**Supplied material**
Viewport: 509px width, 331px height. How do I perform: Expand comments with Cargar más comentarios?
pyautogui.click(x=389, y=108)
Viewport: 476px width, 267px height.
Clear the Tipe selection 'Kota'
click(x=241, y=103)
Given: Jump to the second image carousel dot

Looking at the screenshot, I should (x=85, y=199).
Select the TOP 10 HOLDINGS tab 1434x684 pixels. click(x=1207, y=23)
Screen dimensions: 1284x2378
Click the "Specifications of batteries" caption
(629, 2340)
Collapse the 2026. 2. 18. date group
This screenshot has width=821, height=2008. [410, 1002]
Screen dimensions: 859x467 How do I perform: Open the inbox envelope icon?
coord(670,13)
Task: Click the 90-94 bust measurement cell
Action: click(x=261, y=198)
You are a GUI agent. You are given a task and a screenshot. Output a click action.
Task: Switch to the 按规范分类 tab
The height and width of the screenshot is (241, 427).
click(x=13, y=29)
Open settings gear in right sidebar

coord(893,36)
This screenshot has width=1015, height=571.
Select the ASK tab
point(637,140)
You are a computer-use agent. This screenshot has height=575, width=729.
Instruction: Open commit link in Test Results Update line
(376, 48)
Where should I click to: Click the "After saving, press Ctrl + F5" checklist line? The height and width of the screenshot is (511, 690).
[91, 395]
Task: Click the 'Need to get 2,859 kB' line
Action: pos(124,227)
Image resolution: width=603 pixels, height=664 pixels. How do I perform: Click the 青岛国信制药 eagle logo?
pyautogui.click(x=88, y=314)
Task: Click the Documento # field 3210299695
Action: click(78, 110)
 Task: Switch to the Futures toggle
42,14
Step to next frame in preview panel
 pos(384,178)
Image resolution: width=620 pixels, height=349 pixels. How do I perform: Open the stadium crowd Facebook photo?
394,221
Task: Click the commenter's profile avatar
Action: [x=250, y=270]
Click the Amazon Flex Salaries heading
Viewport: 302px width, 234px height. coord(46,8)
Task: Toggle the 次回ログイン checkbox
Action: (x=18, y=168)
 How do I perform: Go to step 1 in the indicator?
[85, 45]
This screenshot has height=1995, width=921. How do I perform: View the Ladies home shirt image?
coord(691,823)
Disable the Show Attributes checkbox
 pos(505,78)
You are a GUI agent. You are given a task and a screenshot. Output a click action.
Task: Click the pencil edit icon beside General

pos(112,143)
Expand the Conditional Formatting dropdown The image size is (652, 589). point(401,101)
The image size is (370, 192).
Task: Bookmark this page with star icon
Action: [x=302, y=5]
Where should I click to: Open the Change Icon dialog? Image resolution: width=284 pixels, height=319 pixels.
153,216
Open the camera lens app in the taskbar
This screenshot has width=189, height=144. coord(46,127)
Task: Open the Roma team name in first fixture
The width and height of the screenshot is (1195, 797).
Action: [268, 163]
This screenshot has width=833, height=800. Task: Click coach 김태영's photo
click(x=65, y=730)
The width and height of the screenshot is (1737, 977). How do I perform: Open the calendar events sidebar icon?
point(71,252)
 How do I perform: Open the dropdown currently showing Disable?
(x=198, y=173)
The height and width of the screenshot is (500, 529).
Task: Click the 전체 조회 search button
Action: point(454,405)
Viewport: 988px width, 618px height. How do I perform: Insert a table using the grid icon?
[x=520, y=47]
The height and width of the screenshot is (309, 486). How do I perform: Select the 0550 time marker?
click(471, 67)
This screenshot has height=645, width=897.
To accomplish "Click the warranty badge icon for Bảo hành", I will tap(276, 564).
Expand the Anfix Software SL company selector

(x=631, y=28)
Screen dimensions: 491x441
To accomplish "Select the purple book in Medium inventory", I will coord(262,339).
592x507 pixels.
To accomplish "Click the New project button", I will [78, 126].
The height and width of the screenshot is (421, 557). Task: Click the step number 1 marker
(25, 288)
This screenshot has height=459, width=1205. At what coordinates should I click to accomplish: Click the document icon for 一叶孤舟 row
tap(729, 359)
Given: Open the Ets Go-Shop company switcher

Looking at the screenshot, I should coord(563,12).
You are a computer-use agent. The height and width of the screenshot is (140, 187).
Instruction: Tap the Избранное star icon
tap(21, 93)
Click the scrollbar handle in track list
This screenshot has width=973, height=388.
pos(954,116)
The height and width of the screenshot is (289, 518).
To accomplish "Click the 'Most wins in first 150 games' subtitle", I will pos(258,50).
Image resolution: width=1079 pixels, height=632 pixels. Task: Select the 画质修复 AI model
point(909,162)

**What you will do**
Using the data above, repeat exactly the lines that begin at the line with "The height and width of the screenshot is (241, 427)." and end at the line with "Task: Open the", both ends included.

**Answer for this exercise**
The height and width of the screenshot is (241, 427).
click(x=13, y=29)
Open settings gear in right sidebar

coord(893,36)
This screenshot has width=1015, height=571.
Select the ASK tab
point(637,140)
You are a computer-use agent. This screenshot has height=575, width=729.
Instruction: Open commit link in Test Results Update line
(376, 48)
Where should I click to: Click the "After saving, press Ctrl + F5" checklist line? The height and width of the screenshot is (511, 690).
[91, 395]
Task: Click the 'Need to get 2,859 kB' line
Action: pos(124,227)
Image resolution: width=603 pixels, height=664 pixels. How do I perform: Click the 青岛国信制药 eagle logo?
pyautogui.click(x=88, y=314)
Task: Click the Documento # field 3210299695
Action: click(78, 110)
 Task: Switch to the Futures toggle
42,14
Step to next frame in preview panel
 pos(384,178)
Image resolution: width=620 pixels, height=349 pixels. How do I perform: Open the stadium crowd Facebook photo?
394,221
Task: Click the commenter's profile avatar
Action: [x=250, y=270]
Click the Amazon Flex Salaries heading
Viewport: 302px width, 234px height. coord(46,8)
Task: Toggle the 次回ログイン checkbox
Action: (x=18, y=168)
 How do I perform: Go to step 1 in the indicator?
[85, 45]
This screenshot has height=1995, width=921. How do I perform: View the Ladies home shirt image?
coord(691,823)
Disable the Show Attributes checkbox
 pos(505,78)
You are a GUI agent. You are given a task and a screenshot. Output a click action.
Task: Click the pencil edit icon beside General

pos(112,143)
Expand the Conditional Formatting dropdown The image size is (652, 589). point(401,101)
The image size is (370, 192).
Task: Bookmark this page with star icon
Action: [x=302, y=5]
Where should I click to: Open the Change Icon dialog? Image resolution: width=284 pixels, height=319 pixels.
153,216
Open the camera lens app in the taskbar
This screenshot has width=189, height=144. coord(46,127)
Task: Open the Roma team name in first fixture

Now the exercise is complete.